Setelah mendekati ruangan itu, Axel mendengar suara teriakan kesal dari dalam. Dia langsung mengintip dari pintu dan menemukan Shea di meja belajarnya, yang terus mengumpat karena hal yang sedang dia kerjakan. Lantai dua ini memang khusus untuk Shea. Lantai 2 di lift, sengaja di blok agar hanya Shea yang bisa masuk ke sana. Tapi, beruntungnya Axel yang bisa menemukan tangga darurat menuju ke lantai ini.

Senyuman langsung mengembang di bibir Axel karena akhirnya dia bisa menemukan orang yang dibayangkannya saat berhubungan dengan Ny. Yara tadi. “Lumayan… Dia pasti bisa mengembalikan gairahku lagi,” gumamnya sambil melangkah masuk.

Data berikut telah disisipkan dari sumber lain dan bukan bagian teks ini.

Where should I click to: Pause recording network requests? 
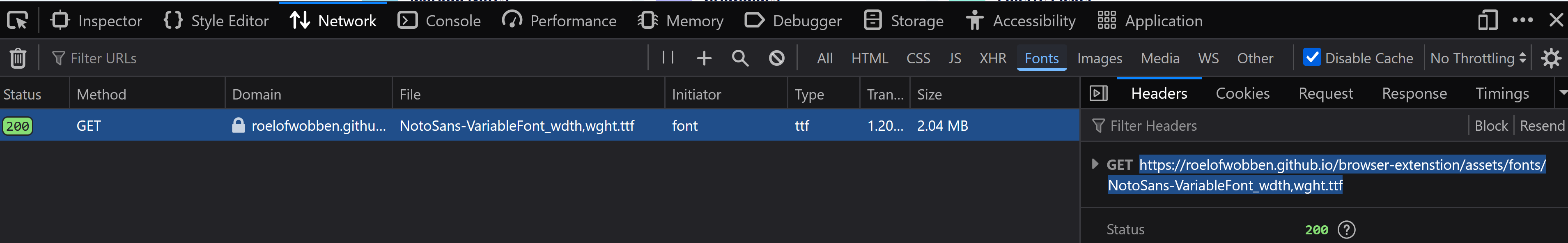pos(668,58)
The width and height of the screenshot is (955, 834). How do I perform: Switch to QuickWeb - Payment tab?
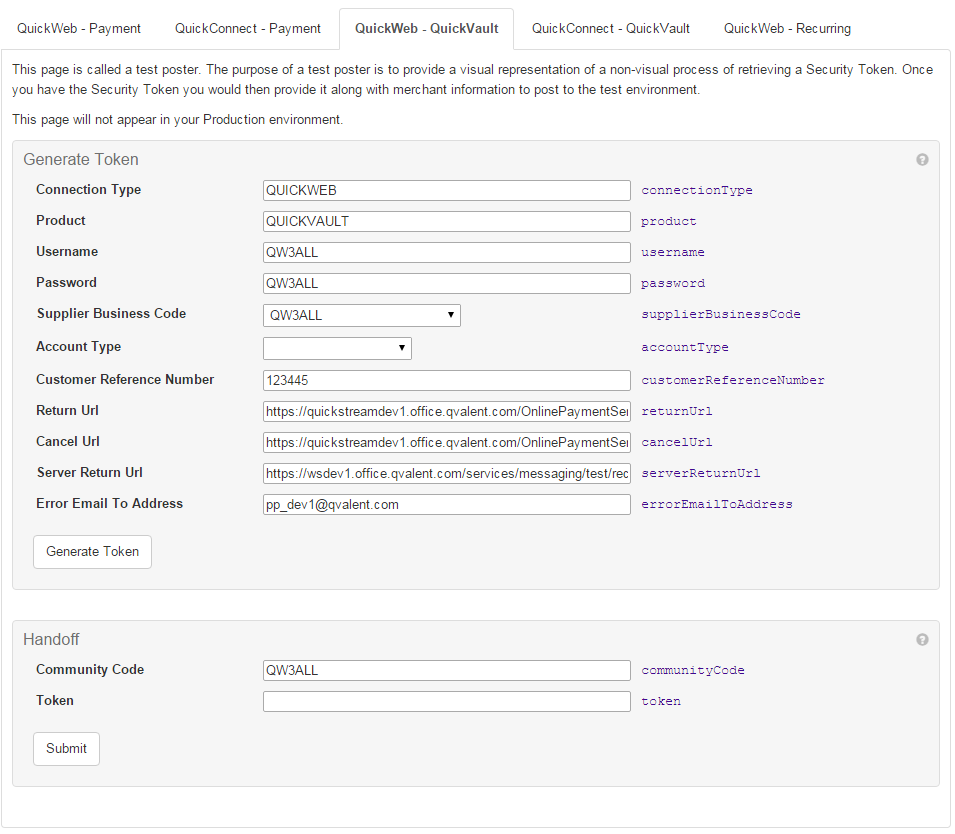(x=79, y=28)
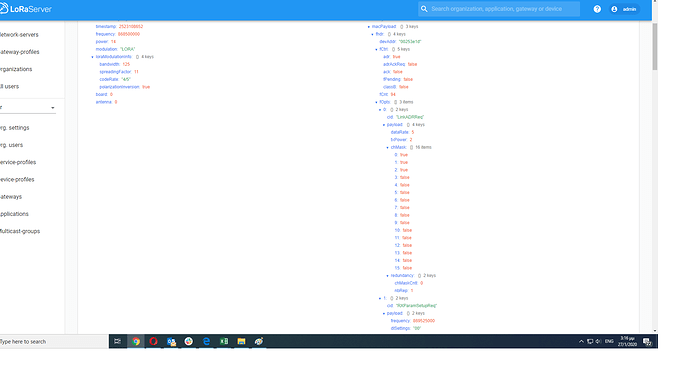This screenshot has height=388, width=690.
Task: Open the admin user account menu
Action: click(624, 9)
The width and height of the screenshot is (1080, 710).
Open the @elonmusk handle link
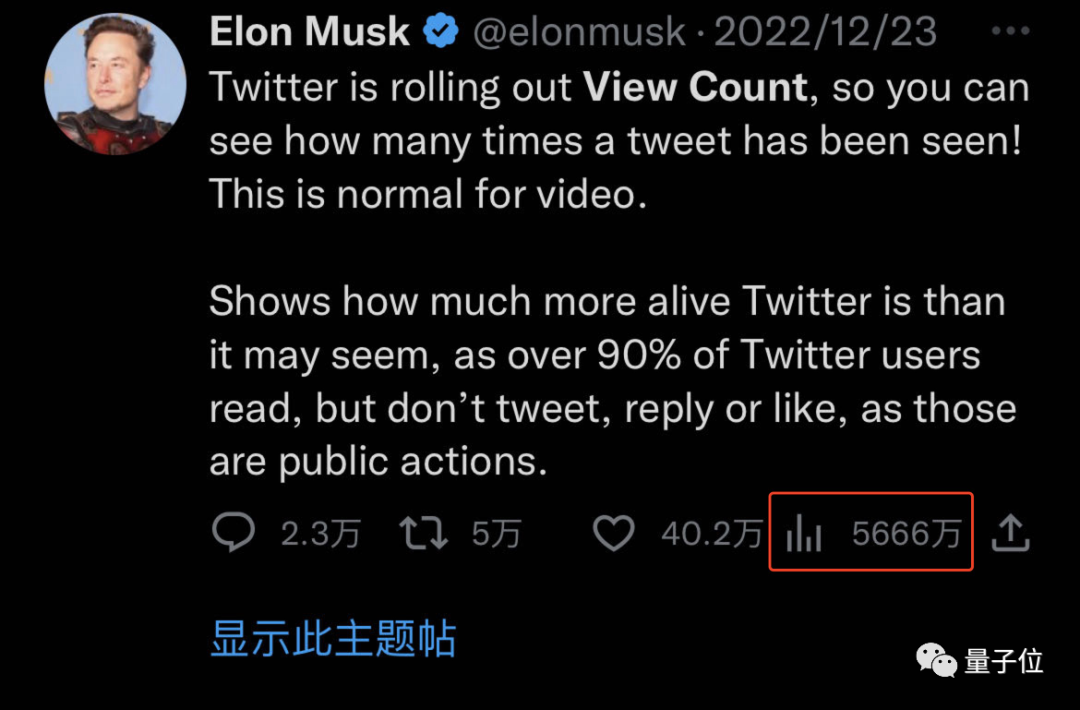[579, 33]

"Itu terbalik, seharusnya kau memasangnya dari yang besar dulu," saran Axel. Dia sudah berada di samping Shea.

Shea langsung menoleh karena suara Axel itu. Tepat saat menoleh, ternyata jaraknya sudah sangat dekat dengan Axel karena kepala Axel yang sejajar dengannya. "Kenapa kau masuk ke sini?! Keluar!" bentak Shea sambil mendorong Axel. 

Bukannya keluar, Axel malah berjalan mendekati Shea lagi "Kalau kau merakitnya sambil marah-marah, sampai besokpun teropong itu tidak akan jadi," sindir Axel.

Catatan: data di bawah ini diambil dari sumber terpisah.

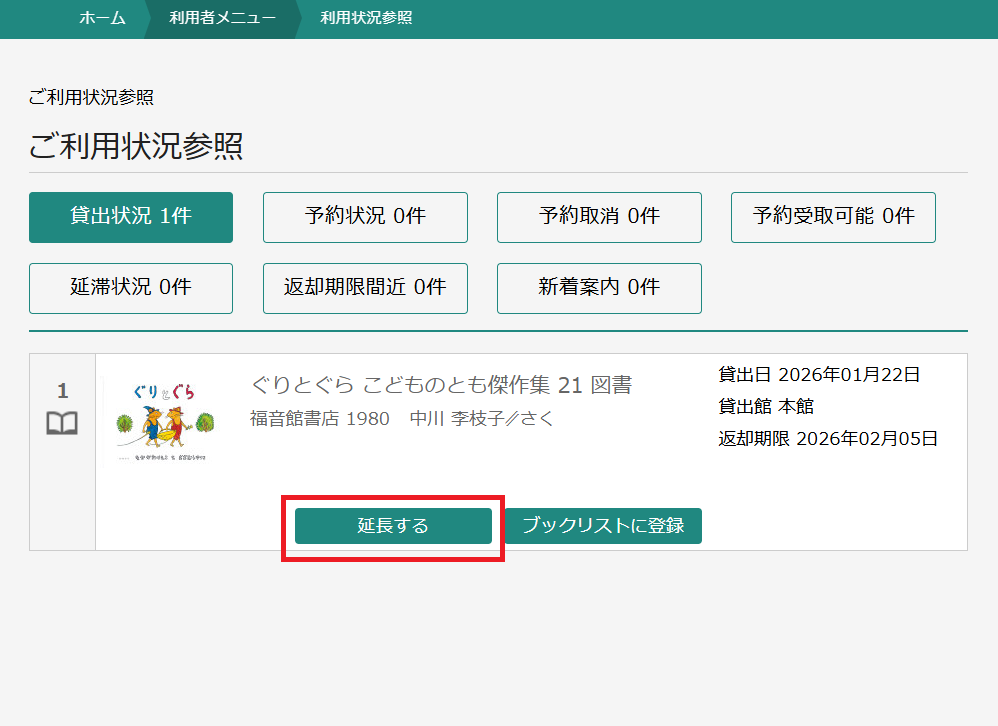Click the 貸出日 2026年01月22日 text
Screen dimensions: 998x726
(819, 375)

Shea berusaha menjauhkan dirinya dari Axel.

 

“Kenapa takut seperti itu?” Axel berjalan mendekati Shea yang sekarang sudah berdiri di pojok ruangan. “Aku hanya ingin membantumu.” Dia mengambil teropong yang Shea pegang lalu kembali ke meja belajar untuk membantu merakit teropong itu. 

Shea yang tadi memasang tanda waspada, kini sudah mulai tenang dan mulai berani mendekati Axel. Dia memperhatikan Axel yang dengan cepat memasang komponen-komponen teropong itu dengan tepat tanpa melihat buku panduan sedikitpun. Ini sangat menguntungkannya, karena dia tidak perlu capek-capek untuk mengerjakan itu.

"Selesai!" seru Axel sambil memberikan teropong itu pada Shea. 

"Terimakasih. Sekarang pergi dari kamarku," ucap Shea berterimakasih sekaligus mengusir Axel.

"Ucapan terima kasih saja?" tanya Axel. 

Shea menatap Axel bingung. Lalu sedetik kemudian, dia baru menangkap maksud pertanyaan itu. Dia berjalan mengambil beberapa uang lalu memberikannya pada Axel.

Axel menatap uang itu sesaat sebelum meraihnya. Bukan uangnya yang dia raih, melainkan tangan mulus milik Shea dan sedikit memberikan tarikan untuk mendekatkan tubuh Shea padanya. Tangan satunya kini juga ikut bergerak menyentuh bibir Shea. "Aku hanya ingin..." 

Bugh!

Shea memberikan tendangan yang sangat keras pada Axel."Jangan macam-macam padaku!" teriaknya histeris. Saking takutnya, dia sampai membanting teropong yang baru selsai dirakit itu.

Axel yang masih ingin menggoda Shea, jadi tidak tega karena reaksi yang ditunjukkannya. “Maaf…” ucapnya.

“Cepat keluar!”

Axel langsung bergegas keluar agar tak membuat bodyguard datang. Dia kembali pada tujuan awalnya, yaitu menuju kamar Ny. Yara untuk bermain. Pertemuannya dengan Shea, juga sentuhan pada tangan dan bibirnya tadi, membuat gairahnya kembali penuh. Shea benar-benar membantunya, karena memang hanya Shea yang bisa memenuhi spirit vitalitasnya.